- GEGEBENE DATEN -
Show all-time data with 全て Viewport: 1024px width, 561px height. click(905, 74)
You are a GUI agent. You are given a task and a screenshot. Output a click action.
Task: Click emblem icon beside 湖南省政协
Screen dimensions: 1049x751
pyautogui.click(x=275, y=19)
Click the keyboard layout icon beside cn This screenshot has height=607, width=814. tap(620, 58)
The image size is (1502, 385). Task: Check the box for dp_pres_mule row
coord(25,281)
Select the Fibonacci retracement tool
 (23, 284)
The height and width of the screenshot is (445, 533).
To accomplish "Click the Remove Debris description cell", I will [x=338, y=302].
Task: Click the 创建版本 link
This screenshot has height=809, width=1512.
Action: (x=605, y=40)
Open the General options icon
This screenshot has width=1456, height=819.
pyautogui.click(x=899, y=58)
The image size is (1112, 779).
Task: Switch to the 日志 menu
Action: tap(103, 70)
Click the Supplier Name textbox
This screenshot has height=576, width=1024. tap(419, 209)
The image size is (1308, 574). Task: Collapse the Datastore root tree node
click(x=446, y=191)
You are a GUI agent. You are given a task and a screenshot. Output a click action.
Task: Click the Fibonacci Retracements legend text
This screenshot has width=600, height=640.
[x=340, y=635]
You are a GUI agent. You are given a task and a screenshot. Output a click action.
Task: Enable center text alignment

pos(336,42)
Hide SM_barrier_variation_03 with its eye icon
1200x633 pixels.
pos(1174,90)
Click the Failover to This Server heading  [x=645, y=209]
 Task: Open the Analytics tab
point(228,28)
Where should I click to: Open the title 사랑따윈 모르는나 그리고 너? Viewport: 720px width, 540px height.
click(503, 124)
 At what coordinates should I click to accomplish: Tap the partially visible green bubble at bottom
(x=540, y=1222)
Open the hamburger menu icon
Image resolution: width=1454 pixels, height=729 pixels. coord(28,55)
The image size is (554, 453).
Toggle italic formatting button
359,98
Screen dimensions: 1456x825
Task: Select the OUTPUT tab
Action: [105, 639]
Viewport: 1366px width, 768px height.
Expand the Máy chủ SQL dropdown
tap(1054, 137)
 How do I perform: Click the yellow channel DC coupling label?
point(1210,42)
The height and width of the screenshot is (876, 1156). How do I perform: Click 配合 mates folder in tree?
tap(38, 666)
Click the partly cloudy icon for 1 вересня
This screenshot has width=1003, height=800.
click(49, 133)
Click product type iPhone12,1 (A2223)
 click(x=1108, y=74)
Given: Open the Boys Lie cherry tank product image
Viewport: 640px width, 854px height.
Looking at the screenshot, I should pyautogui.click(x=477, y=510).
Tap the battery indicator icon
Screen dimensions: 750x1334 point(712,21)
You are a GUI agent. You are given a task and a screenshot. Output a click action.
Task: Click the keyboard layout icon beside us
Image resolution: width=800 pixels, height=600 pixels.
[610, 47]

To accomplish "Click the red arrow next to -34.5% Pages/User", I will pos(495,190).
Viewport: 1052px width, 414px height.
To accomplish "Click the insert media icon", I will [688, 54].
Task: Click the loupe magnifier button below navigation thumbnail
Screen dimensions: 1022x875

- AUFGABE -
Ermittle, wie viele der Zeilen oben das Wort "dimensions" enthalten, wobei Groß- und Kleinschreibung zählt. Gib nur die Zahl an.

- ANTWORT -
4